Сыщик ощутил, как вместе с прежней уверенностью к нему вернулось понимание собственного превосходства над этим человеком. И ум у него быстрее, и язык резче, и воля сильнее. Уильям забыл о своих прежних победах, но помнил их привкус. Это ощущение не забылось – так чувствуется тепло в комнате… Память о прошлом каким-то неопределенным образом была рядом.
– Да, у меня есть кое-что, – ответил Монк, извлекая письма, чтобы показать их Ранкорну.
Тот выжидал, не желая ни о чем расспрашивать своего врага. Он глядел на детектива, и апломб постепенно оставлял его. Сэмюэлю тоже вспоминались прошлые поражения.

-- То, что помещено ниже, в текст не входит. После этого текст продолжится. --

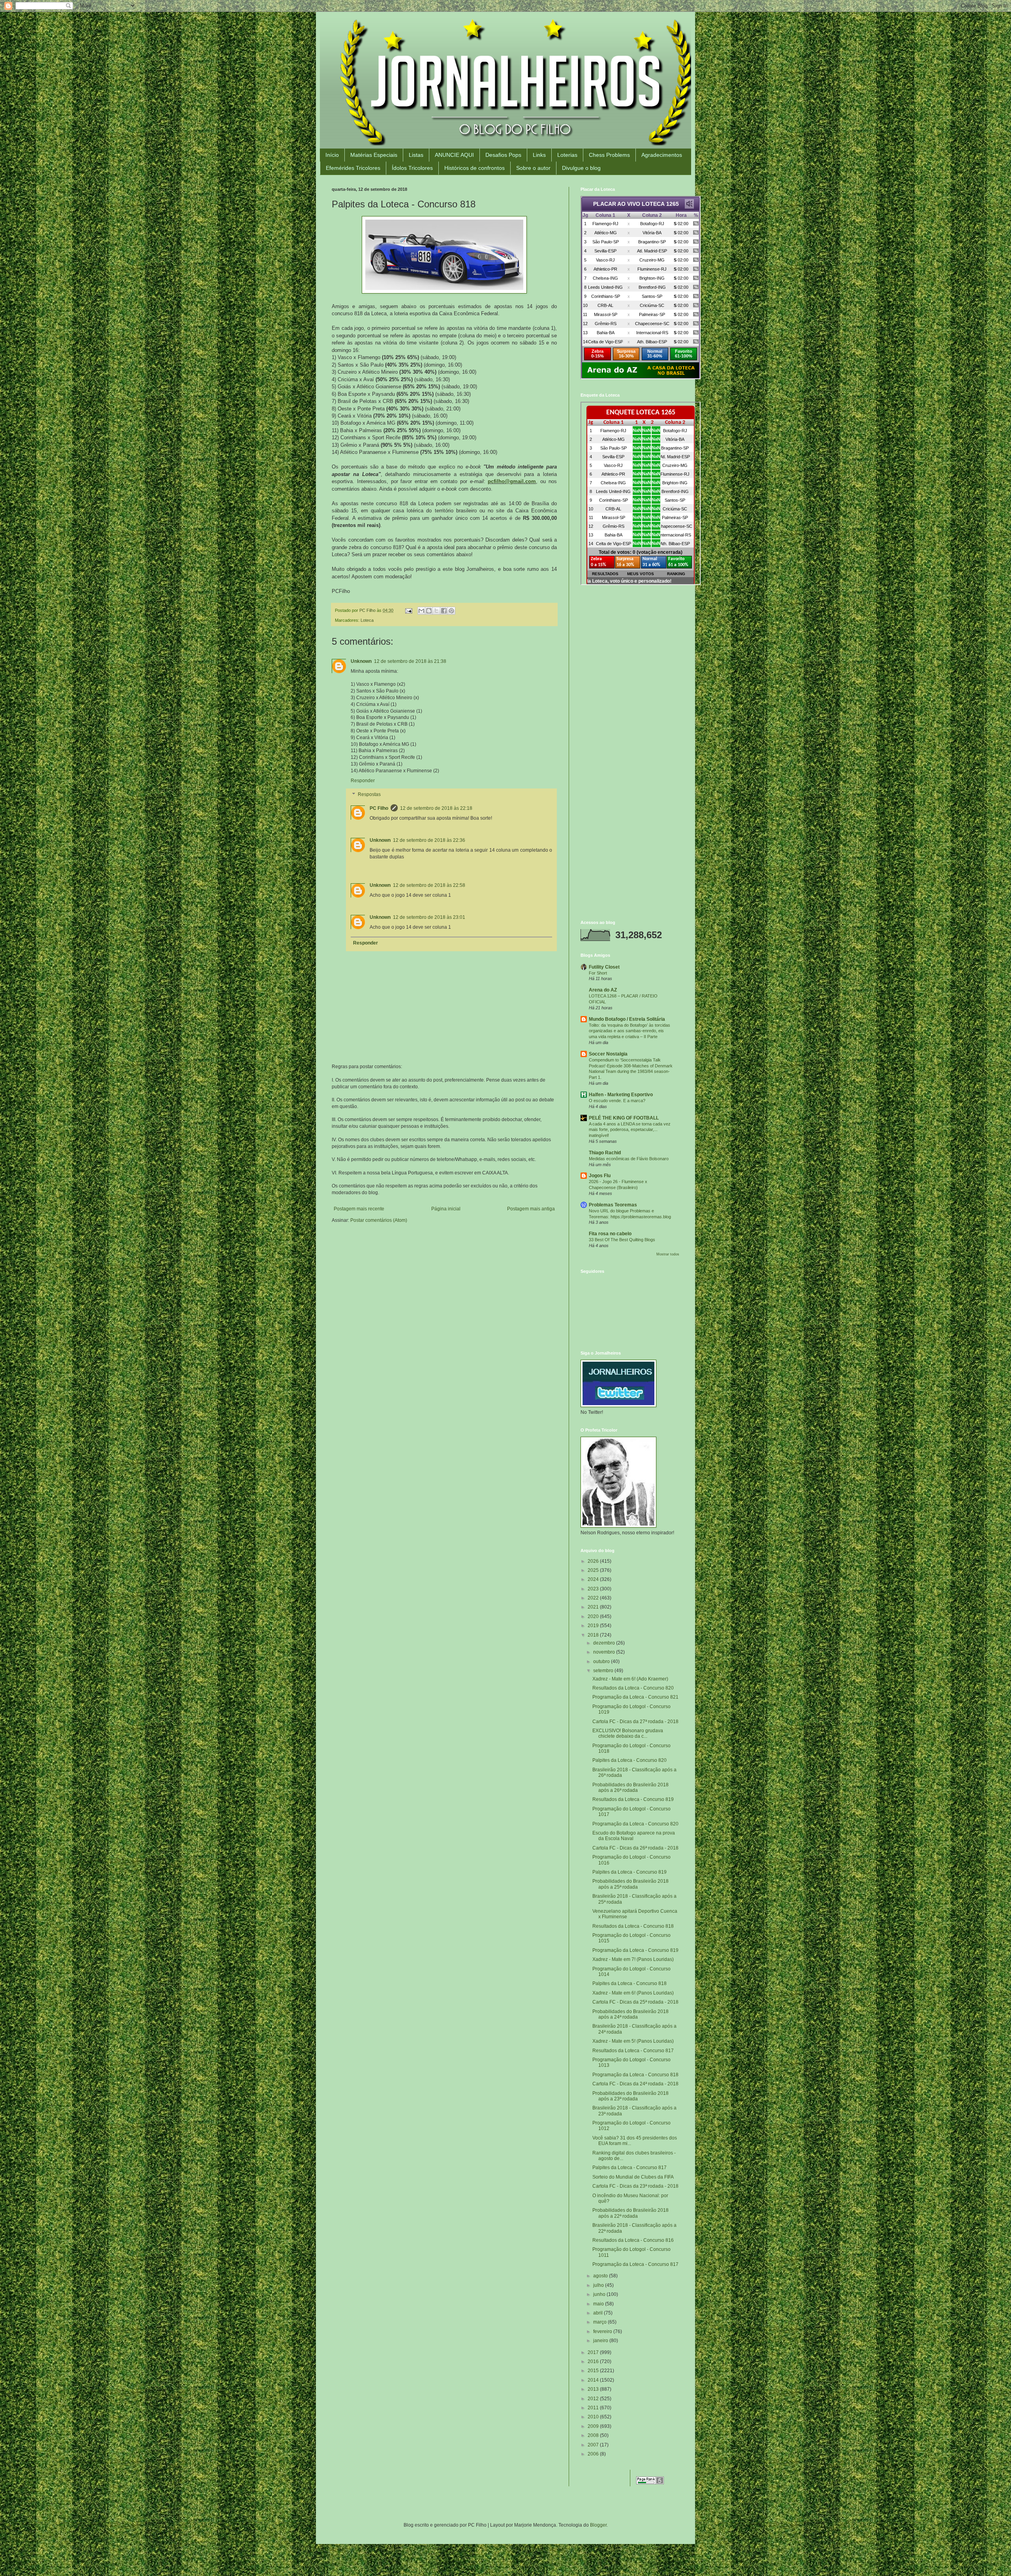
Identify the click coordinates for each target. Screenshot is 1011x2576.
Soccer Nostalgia (608, 1054)
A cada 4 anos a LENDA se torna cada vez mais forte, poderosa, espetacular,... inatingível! (630, 1129)
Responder (363, 780)
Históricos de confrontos (474, 168)
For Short (598, 973)
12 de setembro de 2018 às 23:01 (429, 917)
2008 (594, 2435)
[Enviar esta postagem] (408, 610)
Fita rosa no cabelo (610, 1233)
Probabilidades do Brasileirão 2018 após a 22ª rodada (630, 2212)
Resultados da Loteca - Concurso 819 (633, 1799)
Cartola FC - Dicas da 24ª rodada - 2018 (635, 2084)
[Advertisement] (630, 648)
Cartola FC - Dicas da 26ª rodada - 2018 (635, 1848)
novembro (604, 1652)
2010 (594, 2417)
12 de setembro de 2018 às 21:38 (410, 661)
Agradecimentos (661, 155)
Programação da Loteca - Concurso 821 (635, 1697)
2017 (594, 2352)
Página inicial (445, 1209)
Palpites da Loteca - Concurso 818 (629, 1983)
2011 (594, 2407)
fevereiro (603, 2331)
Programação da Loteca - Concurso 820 (635, 1824)
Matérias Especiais (373, 155)
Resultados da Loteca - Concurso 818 (633, 1926)
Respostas (369, 795)
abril (598, 2313)
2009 (594, 2426)
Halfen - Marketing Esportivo (621, 1094)
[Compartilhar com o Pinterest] (451, 611)
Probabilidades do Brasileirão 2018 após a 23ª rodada (630, 2096)
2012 (594, 2398)
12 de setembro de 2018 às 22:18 (436, 808)
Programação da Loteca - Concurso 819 (635, 1950)
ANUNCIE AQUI (454, 155)
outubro (602, 1661)
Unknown (361, 661)
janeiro (601, 2340)
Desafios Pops (503, 155)
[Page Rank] (650, 2483)
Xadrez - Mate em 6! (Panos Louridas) (633, 1993)
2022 (594, 1598)
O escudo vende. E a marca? (617, 1100)
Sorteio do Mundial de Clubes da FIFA (633, 2177)
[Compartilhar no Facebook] (444, 611)
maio (599, 2304)
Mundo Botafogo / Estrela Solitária (627, 1019)
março (600, 2322)
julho (599, 2285)
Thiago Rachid (605, 1152)
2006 (594, 2454)
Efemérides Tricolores (353, 168)
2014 (594, 2380)
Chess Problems (609, 155)
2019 (594, 1625)
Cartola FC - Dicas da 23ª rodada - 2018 (635, 2186)
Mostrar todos (667, 1254)
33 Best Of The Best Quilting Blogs (622, 1239)
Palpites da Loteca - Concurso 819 (629, 1872)
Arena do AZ (603, 990)
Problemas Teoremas (613, 1205)
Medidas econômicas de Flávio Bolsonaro (629, 1158)
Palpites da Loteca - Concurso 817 (629, 2167)
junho (600, 2294)
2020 (594, 1616)
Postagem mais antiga (531, 1209)
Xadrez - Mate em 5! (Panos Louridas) (633, 2041)
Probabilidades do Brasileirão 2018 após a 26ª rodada (630, 1787)
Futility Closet (604, 967)
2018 (594, 1635)
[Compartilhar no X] (436, 611)
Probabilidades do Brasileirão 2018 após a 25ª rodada (630, 1883)
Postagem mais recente (359, 1209)
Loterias (567, 155)
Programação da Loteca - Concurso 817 (635, 2264)
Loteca (367, 620)
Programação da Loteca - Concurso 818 (635, 2074)
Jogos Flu (600, 1175)
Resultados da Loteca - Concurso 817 (633, 2050)
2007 (594, 2445)
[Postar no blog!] (429, 611)
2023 (594, 1589)
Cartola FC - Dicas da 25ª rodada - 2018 (635, 2002)
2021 (594, 1607)
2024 (594, 1579)
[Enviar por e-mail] (421, 611)
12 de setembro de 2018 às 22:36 (429, 840)
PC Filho (379, 808)
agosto (601, 2276)
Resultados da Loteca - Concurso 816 (633, 2240)
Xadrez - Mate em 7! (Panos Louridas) (633, 1959)
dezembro (604, 1643)
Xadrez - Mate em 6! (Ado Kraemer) (630, 1679)
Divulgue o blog (581, 168)
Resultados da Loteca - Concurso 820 (633, 1688)
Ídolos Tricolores (412, 168)
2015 (594, 2370)
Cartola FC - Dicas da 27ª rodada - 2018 (635, 1721)
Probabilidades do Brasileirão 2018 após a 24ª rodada (630, 2014)
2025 (594, 1570)
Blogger (598, 2525)
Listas (416, 155)
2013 (594, 2389)
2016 (594, 2361)
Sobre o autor (533, 168)
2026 (594, 1561)
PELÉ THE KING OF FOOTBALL (624, 1118)
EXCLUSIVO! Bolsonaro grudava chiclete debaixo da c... (627, 1733)
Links (539, 155)
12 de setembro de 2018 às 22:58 (429, 885)
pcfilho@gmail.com (512, 481)
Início (332, 155)
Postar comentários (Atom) (378, 1220)
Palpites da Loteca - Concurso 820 (629, 1760)
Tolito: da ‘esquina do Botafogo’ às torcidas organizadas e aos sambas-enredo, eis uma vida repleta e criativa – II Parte (629, 1031)
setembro (603, 1670)
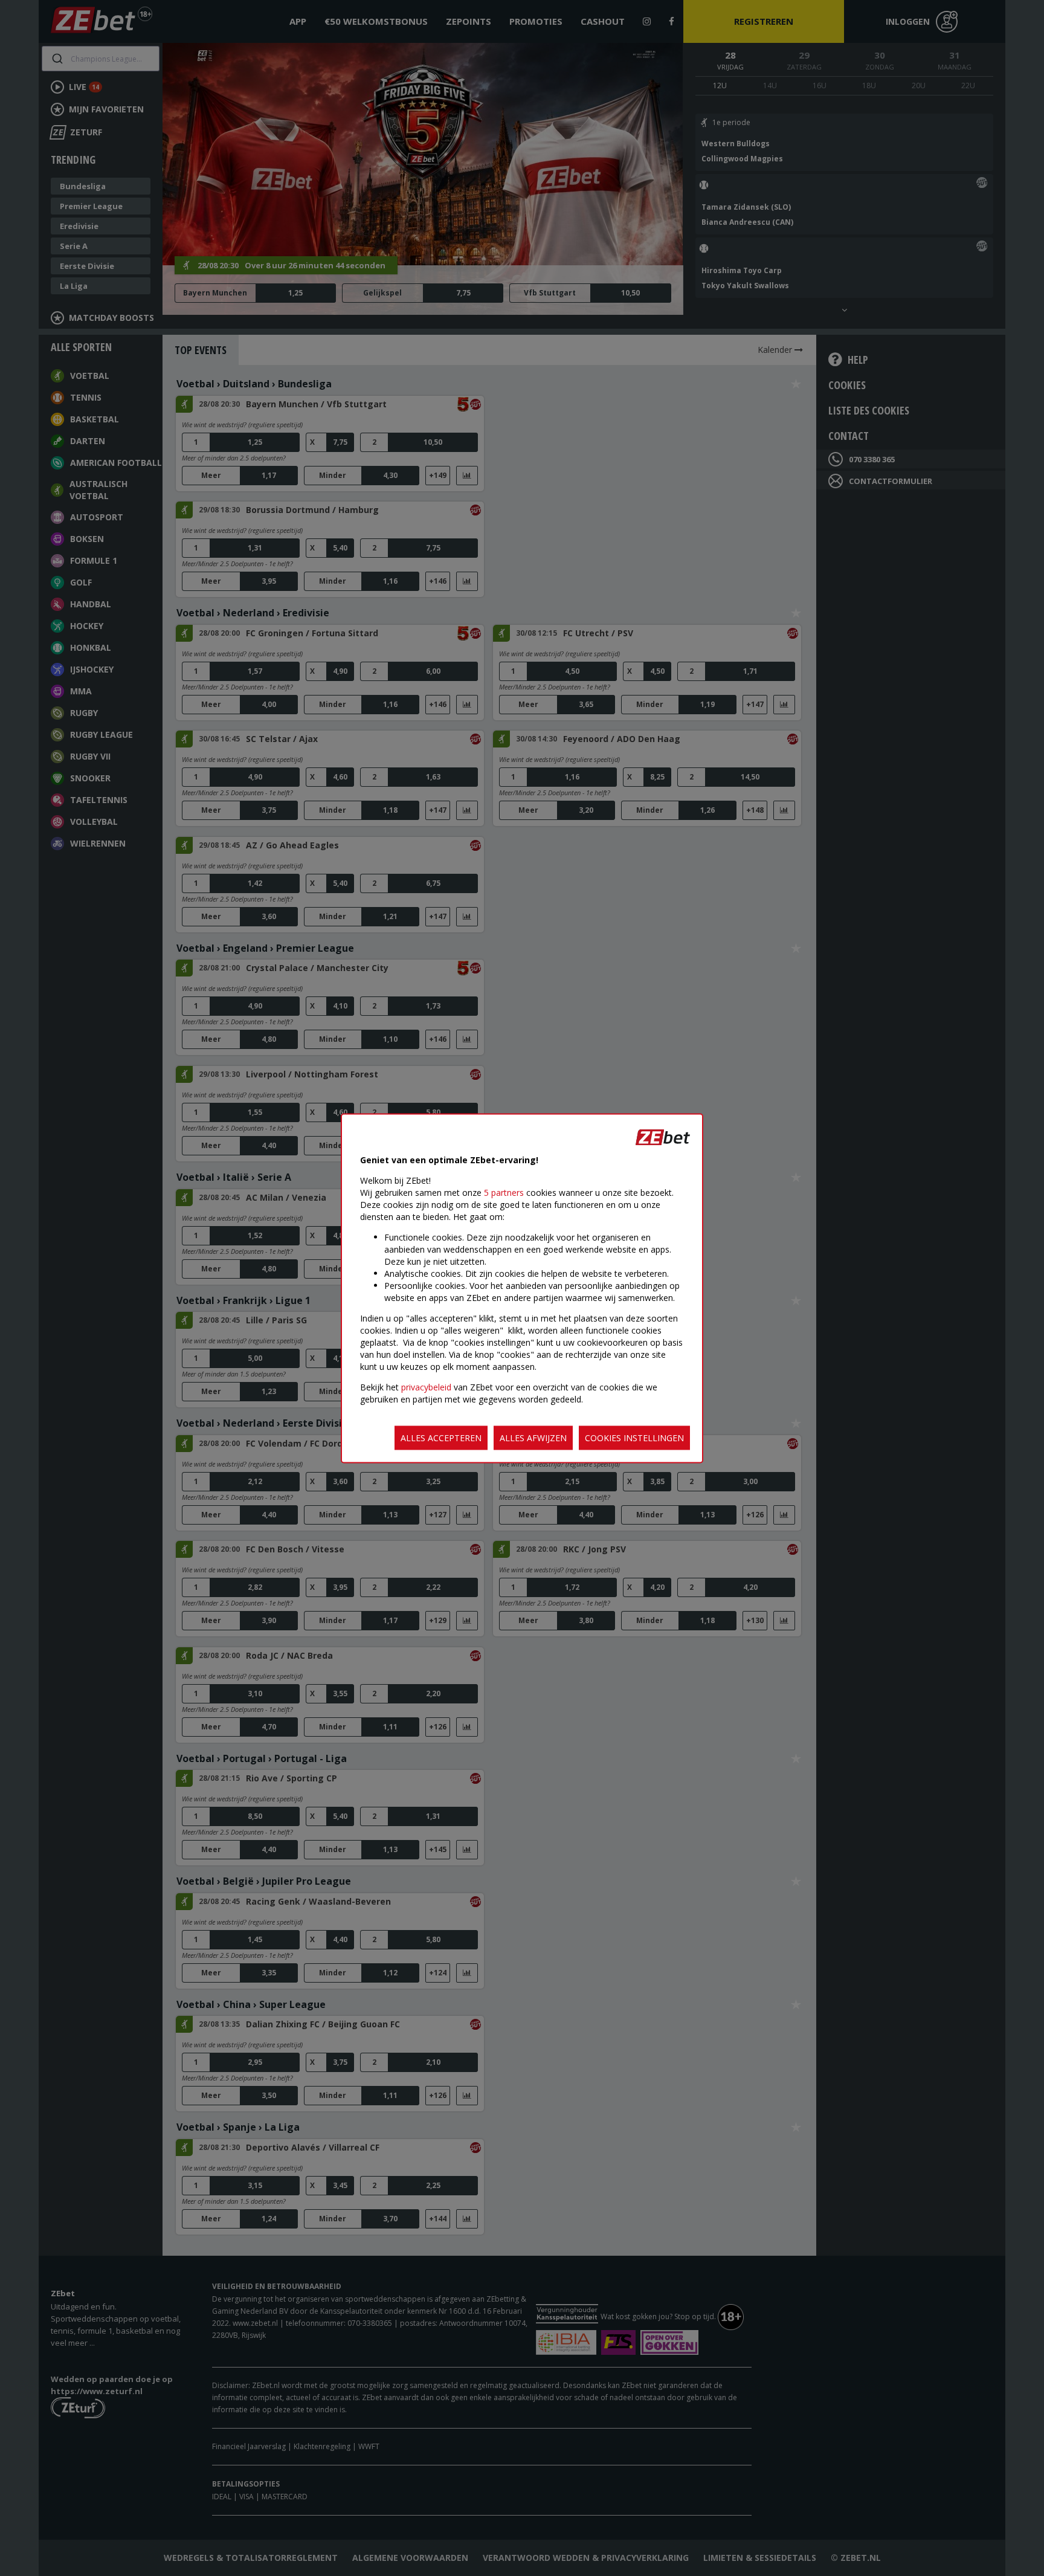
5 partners (504, 1192)
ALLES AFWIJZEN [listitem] (533, 1437)
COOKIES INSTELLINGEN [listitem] (634, 1437)
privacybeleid (426, 1386)
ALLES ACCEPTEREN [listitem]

– Вот письма от Пруденс Бэрримор сестре, – объяснил Уильям. – Прочитав их, вы найдете достаточно свидетельств для ареста сэра Герберта Стэнхоупа.
Он сказал это, чтобы смутить бывшего шефа. Тот всегда опасался задеть людей, занимавших важные общественные или политические позиции, а еще больше – сделать ошибку, в которой нельзя будет обвинить кого-то другого. Вспышка гнева окрасила щеки Сэмюэля, а губы его плотно сложились.
– Письма от Бэрримор сестре? Едва ли они могут послужить доказательством, Монк! Слово мертвой женщины лишено веса. Зачем нам арестовывать человека на основании этих бумажек? С чего вы так решили? – Полицейский улыбнулся, но очень неуверенно, и в глазах его не было никакой радости.
Вернулись воспоминания о прежних днях, когда они оба были много моложе. Ранкорн и тогда был столь же осторожен. Он всегда боялся задевать влиятельных персон, даже если не было и тени сомнения в том, что они обладают важной информацией. Уильям ощутил силу своего презрения так же остро, как бывало в молодости, когда они оба недавно поступили на службу и еще не знали меры своим способностям. Монк знал, что его лицо выражает это чувство столь же отчетливо, как и прежде, и увидел во вспыхнувших огнем глазах своего вечного соперника отражение презрения и ненависти.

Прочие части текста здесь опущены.